**EXTRACTED TEXT**.
BY PETER KATONA
There are many excellent reasons both for and
against going to war with Iraq. Among these, the most important
fact is that Iraq has weapons of mass destruction, particularly
bioweapons, and would be willing to use them or sell them to
others. This creates a very dangerous precedent for current
and future dictators and terrorist groups.
Historically, the Iraqi regime has a well- documented
history of WMDs. Iraq started its offensive bioweapons program
in the mid-1970s. Unwittingly, the United States supplied Iraq
with seed stocks for bioweapons until 1989. Nonetheless, in
1990 Iraq was still able to buy 40 top-of-the-line “aerosol
generators” from an Italian company. Each was capable
of dispersing 800 gallons of bio or chemical agent per hour.
Not only has Iraq developed WMDs, it has also
put them to use. In the 1980s, Iraq used chemical weapons against
Iran and the Kurds. Iraq’s potential to develop nuclear
weapons was thwarted when Israel bombed its nuclear power plant
in 1981. By 1991, Iraq’s influence in the region stemmed
from its ability to bully its neighbors. To the Iraqis, the
benefits of keeping their WMD programs alive were substantial,
even at the risk of losing billions of dollars of oil revenues.
Biological agents were their nuclear bomb. Even if they were
never used, the rumor of their existence could make little nations
take note and might give Western powers reason to pause.

(Records from a collection)
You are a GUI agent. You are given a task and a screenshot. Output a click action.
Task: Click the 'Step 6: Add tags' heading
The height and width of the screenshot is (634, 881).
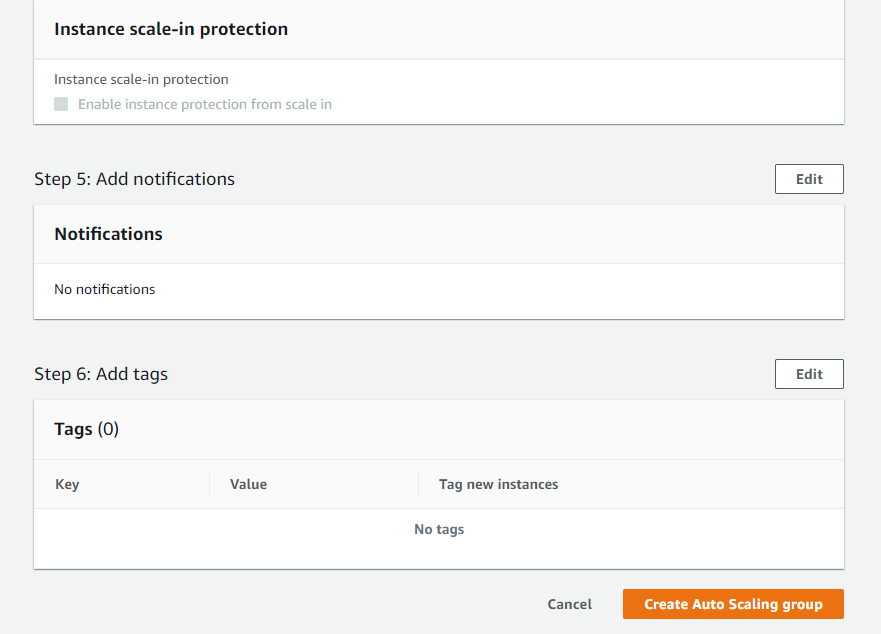click(101, 374)
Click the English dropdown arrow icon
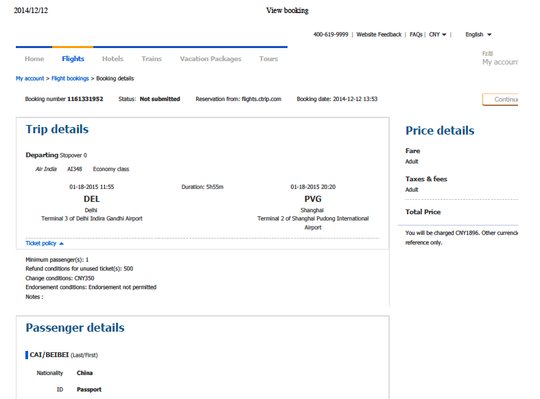Viewport: 540px width, 399px height. [489, 35]
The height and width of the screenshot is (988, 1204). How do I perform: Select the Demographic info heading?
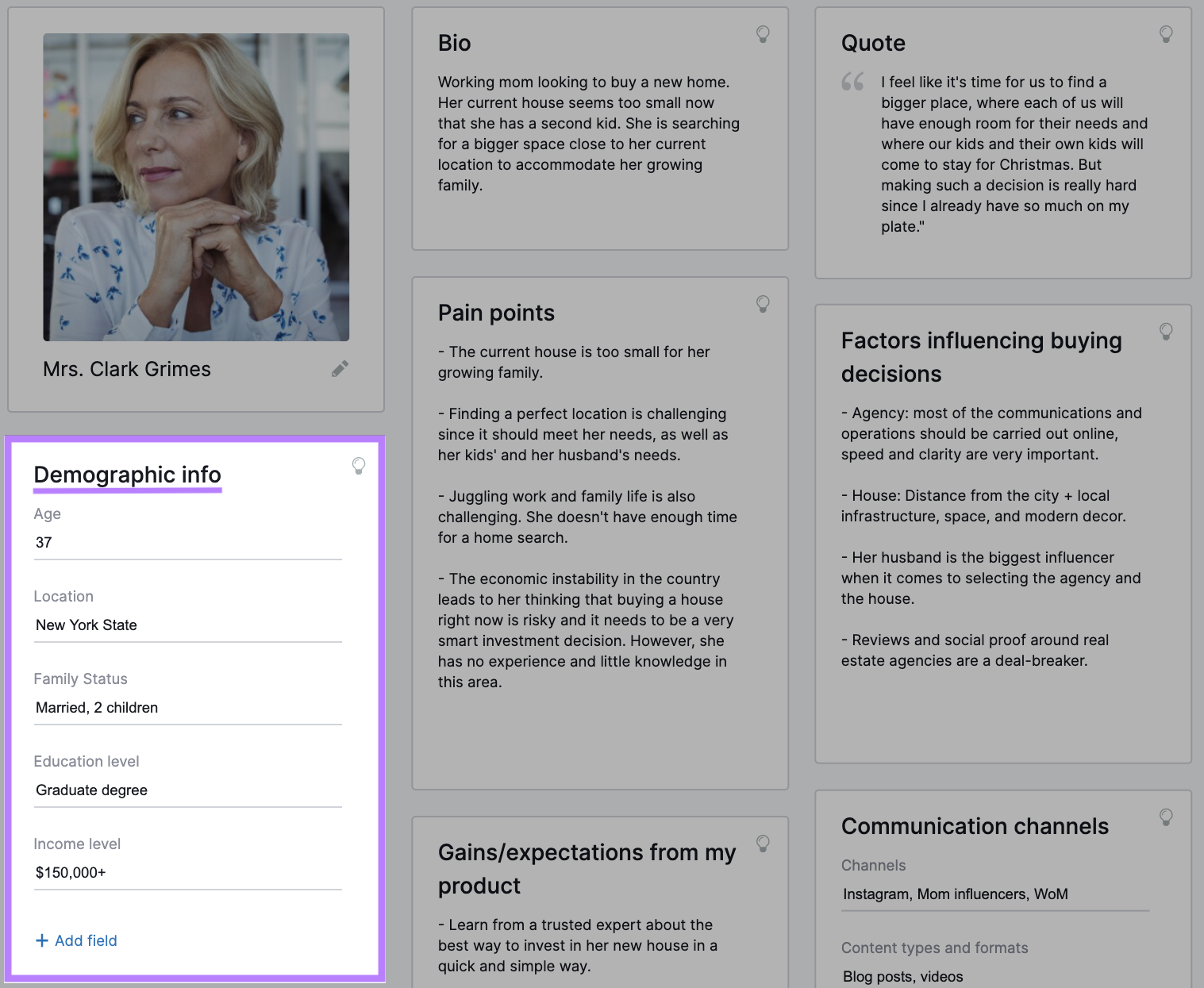tap(127, 475)
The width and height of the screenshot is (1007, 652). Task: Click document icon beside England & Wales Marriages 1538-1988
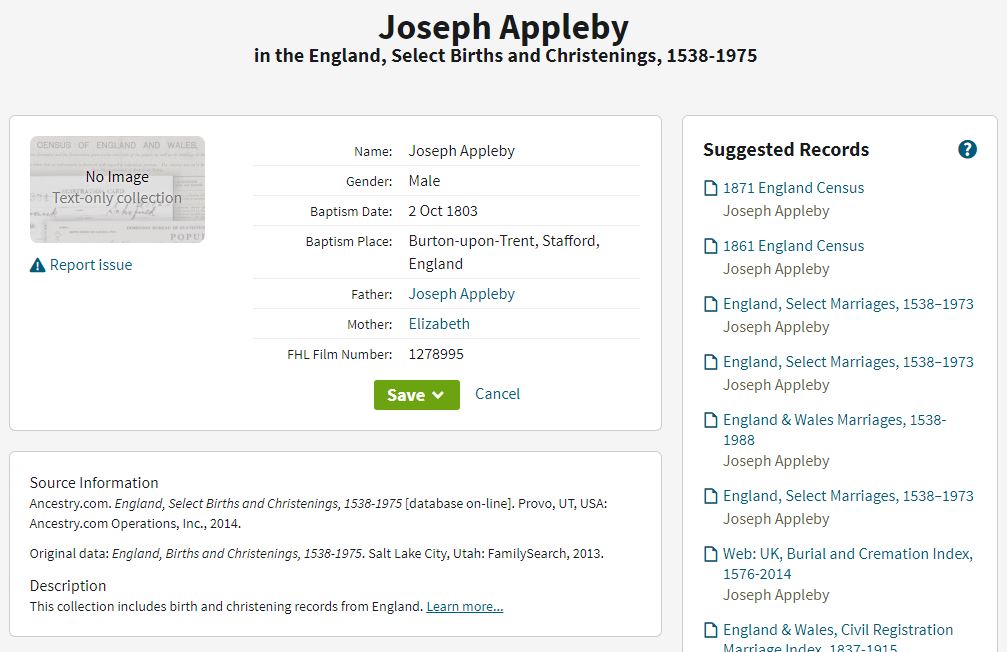pos(711,420)
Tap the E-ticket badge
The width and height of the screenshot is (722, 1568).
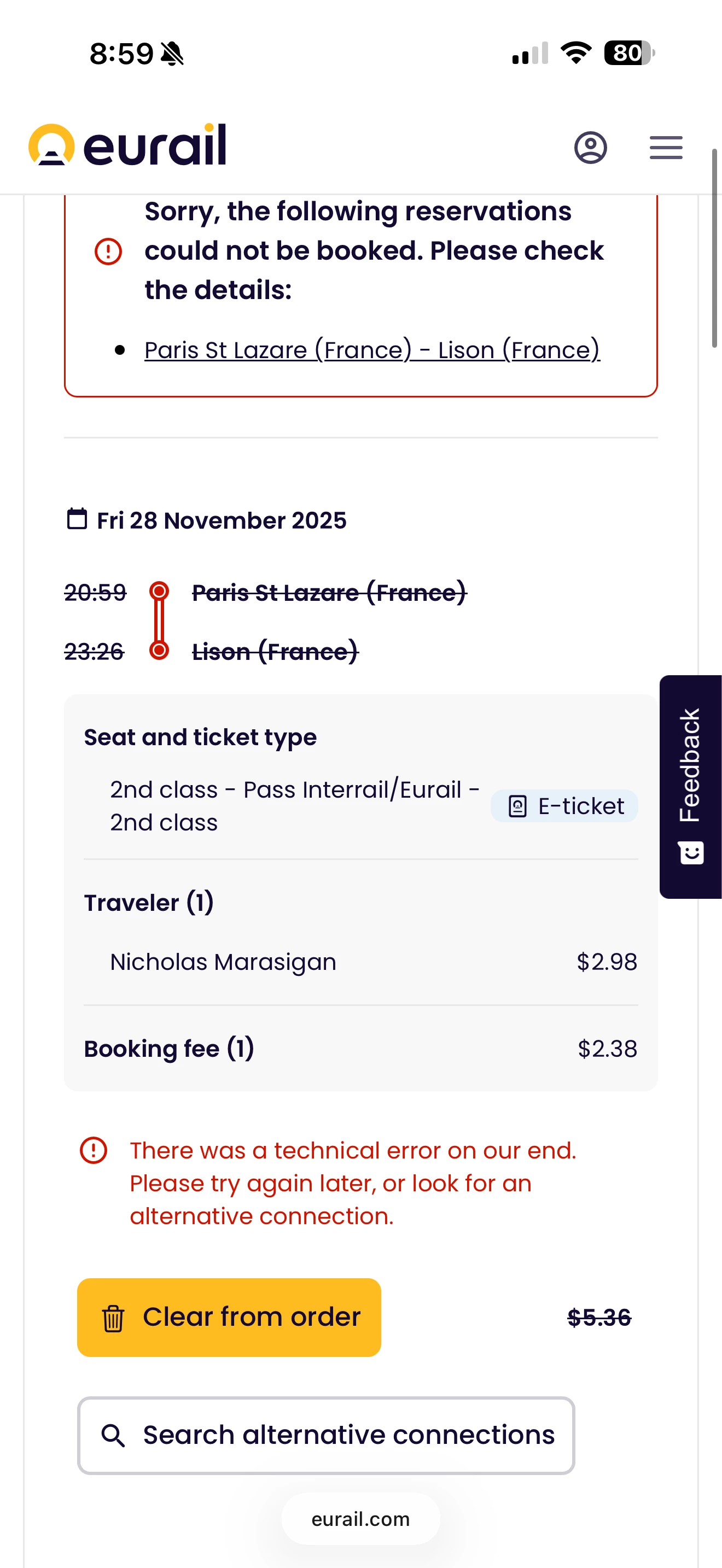point(564,806)
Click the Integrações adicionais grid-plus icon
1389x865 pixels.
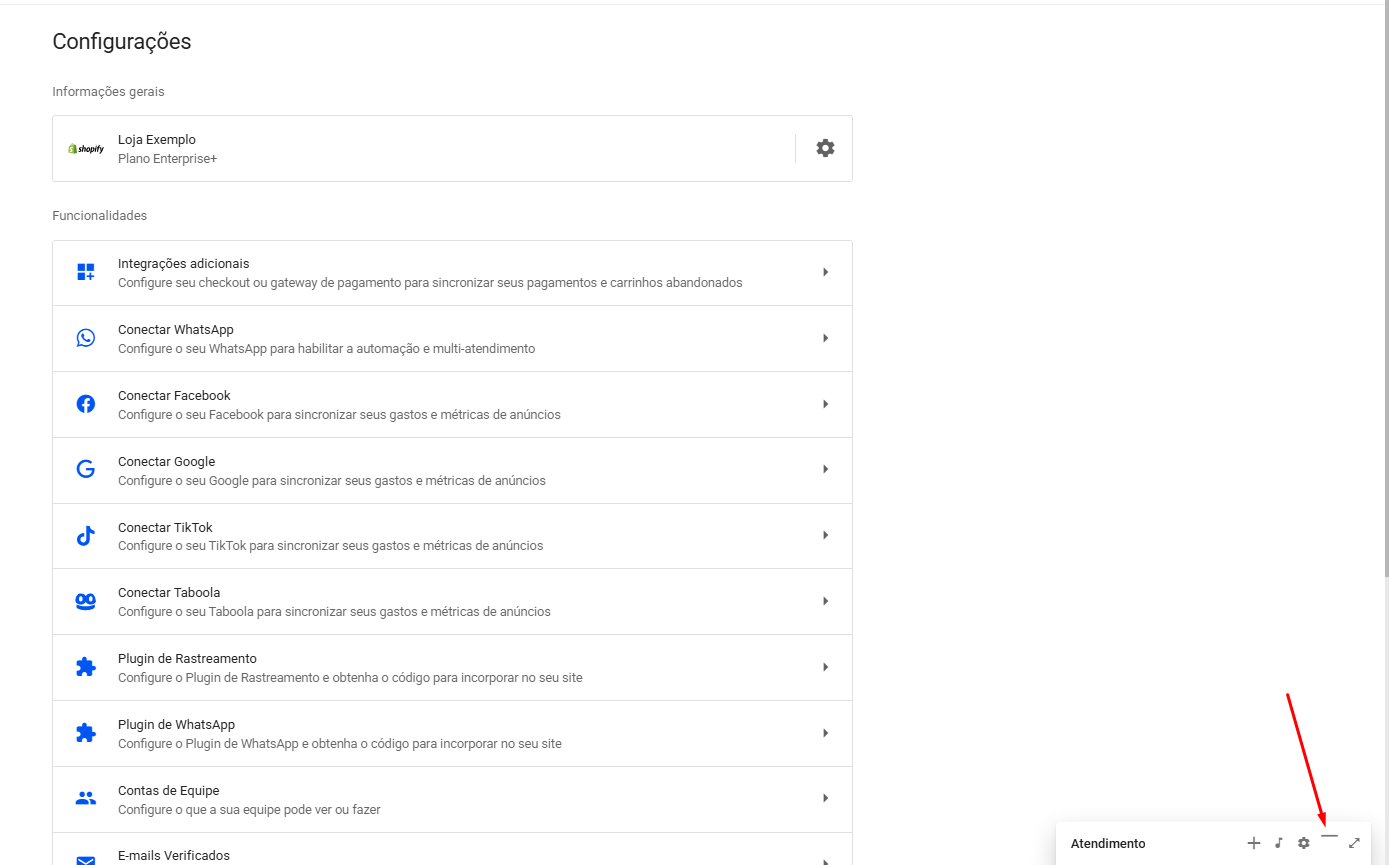point(86,272)
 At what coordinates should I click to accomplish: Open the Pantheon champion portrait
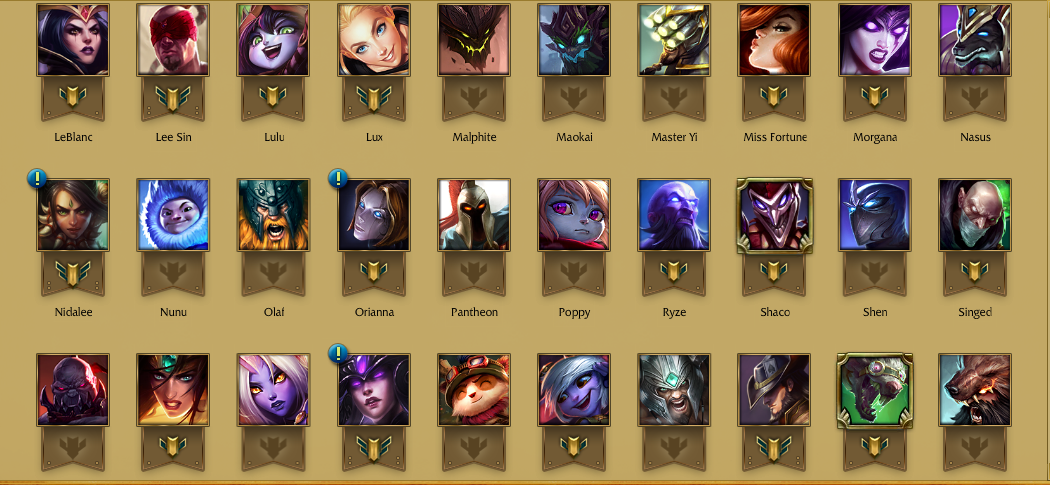pyautogui.click(x=474, y=214)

**EXERCISE AIM**.
In the text on going to war with Iraq, how much bio or chemical agent could each of the aerosol generators bought in 1990 disperse per hour?

**RESULT OF THE TASK**.
800 gallons